[Exercises]
[1] In the Ableton MIDI routing tutorial, which keyboard is given as the example instrument?
[2] Continue the Ableton MIDI routing tutorial from the point where it stops.

[Source]
= = = =
Wednesday, May 30, 2012

Midi Routing for External Instrument Audio - Ableton

There is a ton of people out there that have a good sounding keyboard/Synth with great sounds, but when they record it on Ableton, they have issues with audio timing and quality. Unless you are a professional it is very difficult to stick to tempo and get all the nuances right in a single take. Multiple takes and warping audio for tempo will result in degraded sound for the user who is not experienced in warping audio to tempo. 


There is an easy fix for this, all you need is to follow the tutorial below for getting great sounds from existing keyboard into Ableton and not invest more in expensive VST instrument packages. Example, I use a Roland Juno Di keyboard, that has both USB and the normal midi ins and outs and has an insane amount (over 1000 patches) of good sounding Strings, piano, guitars and synths etc.

I am going to use the existing midi in and out ports on the keyboard for this tutorial. Make sure you a midi interface to USB connector for your instrument hooked up to your PC/MAC with all the drivers installed.

Please check the tutorial on home studio setup using Ableton for the interface that I currently use. Once you have your existing Keyboard Workstation/Synth/Digital Piano connected to the PC/MAC using the midi to USB cable follow the steps below.
= = = =
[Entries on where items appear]
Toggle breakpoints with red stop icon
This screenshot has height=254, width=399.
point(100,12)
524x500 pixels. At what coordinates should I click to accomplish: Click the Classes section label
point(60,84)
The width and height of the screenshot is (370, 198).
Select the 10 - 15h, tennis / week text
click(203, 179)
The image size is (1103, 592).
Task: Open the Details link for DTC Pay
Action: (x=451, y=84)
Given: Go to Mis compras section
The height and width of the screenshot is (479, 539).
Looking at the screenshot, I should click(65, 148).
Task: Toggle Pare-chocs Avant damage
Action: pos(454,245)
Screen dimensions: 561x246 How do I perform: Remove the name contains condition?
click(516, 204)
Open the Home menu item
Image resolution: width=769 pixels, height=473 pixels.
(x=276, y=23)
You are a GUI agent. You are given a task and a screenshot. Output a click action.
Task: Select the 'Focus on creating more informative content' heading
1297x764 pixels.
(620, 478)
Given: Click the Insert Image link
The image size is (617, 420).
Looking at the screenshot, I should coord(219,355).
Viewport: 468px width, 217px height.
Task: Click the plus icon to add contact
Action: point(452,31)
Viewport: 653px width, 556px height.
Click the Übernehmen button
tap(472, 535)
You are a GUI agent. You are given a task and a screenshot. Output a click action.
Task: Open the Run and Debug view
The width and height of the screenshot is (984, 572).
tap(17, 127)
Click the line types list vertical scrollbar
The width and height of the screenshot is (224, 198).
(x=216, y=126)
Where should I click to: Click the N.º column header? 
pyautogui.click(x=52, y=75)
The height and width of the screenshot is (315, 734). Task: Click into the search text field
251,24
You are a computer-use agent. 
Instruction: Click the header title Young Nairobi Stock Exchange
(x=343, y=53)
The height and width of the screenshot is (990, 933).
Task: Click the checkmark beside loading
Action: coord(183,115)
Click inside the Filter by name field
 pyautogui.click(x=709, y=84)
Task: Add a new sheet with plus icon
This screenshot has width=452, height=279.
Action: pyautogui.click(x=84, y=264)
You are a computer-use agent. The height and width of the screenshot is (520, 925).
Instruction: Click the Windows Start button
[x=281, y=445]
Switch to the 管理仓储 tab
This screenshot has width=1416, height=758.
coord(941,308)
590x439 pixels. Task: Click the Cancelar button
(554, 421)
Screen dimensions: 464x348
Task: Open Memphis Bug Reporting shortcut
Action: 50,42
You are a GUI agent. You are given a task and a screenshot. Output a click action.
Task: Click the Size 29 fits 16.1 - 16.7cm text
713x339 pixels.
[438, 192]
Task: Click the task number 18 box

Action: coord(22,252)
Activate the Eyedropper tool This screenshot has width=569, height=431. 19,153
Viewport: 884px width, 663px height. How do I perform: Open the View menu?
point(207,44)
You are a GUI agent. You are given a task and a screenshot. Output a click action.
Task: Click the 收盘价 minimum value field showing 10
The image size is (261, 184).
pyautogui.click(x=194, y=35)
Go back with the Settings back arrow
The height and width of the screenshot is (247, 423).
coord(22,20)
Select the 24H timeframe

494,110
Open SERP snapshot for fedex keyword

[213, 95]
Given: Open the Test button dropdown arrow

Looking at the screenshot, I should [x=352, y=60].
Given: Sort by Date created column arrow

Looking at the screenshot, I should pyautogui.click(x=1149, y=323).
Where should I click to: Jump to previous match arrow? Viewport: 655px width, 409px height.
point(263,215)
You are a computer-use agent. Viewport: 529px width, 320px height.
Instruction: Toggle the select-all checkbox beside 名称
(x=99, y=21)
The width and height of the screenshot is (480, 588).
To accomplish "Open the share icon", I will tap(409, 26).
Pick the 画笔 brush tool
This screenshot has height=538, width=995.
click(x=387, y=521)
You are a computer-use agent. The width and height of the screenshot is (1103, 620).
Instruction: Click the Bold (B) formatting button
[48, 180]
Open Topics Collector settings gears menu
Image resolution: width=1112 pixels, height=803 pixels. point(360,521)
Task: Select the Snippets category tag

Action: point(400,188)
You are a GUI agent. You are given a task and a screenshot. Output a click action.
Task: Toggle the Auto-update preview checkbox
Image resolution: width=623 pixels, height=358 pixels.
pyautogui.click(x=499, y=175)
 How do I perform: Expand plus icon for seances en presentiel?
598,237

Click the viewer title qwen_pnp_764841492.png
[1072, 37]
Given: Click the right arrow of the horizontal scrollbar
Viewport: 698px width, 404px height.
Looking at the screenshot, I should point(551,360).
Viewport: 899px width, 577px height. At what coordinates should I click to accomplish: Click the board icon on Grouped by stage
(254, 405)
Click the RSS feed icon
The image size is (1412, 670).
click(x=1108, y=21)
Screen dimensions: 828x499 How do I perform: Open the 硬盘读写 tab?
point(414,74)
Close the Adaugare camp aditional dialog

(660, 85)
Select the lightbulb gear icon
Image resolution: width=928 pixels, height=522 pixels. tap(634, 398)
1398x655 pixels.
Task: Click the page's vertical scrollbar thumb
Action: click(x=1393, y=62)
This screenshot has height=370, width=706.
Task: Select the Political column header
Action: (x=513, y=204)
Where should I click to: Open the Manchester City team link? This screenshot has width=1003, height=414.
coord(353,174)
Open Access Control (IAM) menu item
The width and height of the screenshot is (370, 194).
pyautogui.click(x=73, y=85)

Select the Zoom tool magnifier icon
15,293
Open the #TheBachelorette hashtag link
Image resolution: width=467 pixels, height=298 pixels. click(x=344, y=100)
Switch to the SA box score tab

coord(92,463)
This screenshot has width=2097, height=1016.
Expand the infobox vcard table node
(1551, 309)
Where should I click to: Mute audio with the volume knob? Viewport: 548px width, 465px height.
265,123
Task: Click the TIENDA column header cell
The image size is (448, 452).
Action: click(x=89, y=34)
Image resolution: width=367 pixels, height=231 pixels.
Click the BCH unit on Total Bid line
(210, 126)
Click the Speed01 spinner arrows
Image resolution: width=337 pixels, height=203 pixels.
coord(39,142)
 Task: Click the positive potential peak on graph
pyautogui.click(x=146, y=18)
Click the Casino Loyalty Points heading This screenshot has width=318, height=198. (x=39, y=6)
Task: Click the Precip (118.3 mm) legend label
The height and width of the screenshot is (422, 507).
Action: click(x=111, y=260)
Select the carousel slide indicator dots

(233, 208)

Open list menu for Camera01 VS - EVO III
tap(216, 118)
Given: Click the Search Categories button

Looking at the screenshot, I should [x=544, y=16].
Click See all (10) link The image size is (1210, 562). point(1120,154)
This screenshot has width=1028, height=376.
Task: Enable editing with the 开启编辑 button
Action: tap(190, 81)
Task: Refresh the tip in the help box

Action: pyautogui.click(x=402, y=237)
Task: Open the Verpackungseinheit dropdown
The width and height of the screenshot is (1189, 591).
= = = =
[Answer set]
[1] A Roland Juno Di.

[2]
  • In Ableton open the following 3 channels. 1 audio, 2 midi channels.
  • On the first midi channel select any instrument of your choice from the Ableton Instrument rack. Acoustic piano patch for example.
  • Drag and drop the external midi instrument from the instrument rack into the 2nd midi channel. 
  • Set up the midi out for the external midi channel and enable audio in through your audio interface. The external instruments audio needs to be routed to your audio interface either through mono or stereo. In my case it is stereo.
  • In my Audio track I set my audio to receive inputs from my audio interface through the I/O menu.

This following image shows how the routing works.


Once the routing has been done, and Ableton set up the way the instructions are provided in the steps above, you should be ready to record high quality audio from your instrument.

The best part about this method is that you can play using the same keyboard/synth on midi channel 1 and use the instrument patch in Ableton to tweak the velocity, sustain and also the timing on the midi track.

Then you should copy and paste the recorded midi track onto your external midi channel, hit play and arm/record audio on audio channel 1. The midi notes will be sent out from Ableton at whatever tempo you desire, and the audio from the external device should come back on time with the same tempo and with all the playing nuances such as sustain and velocity edits that you made.

Check my Tutorial on how to Record audio into Ableton.

Hope this tutorial helps those of you who cannot afford a professional/Session Artist to play your master composition!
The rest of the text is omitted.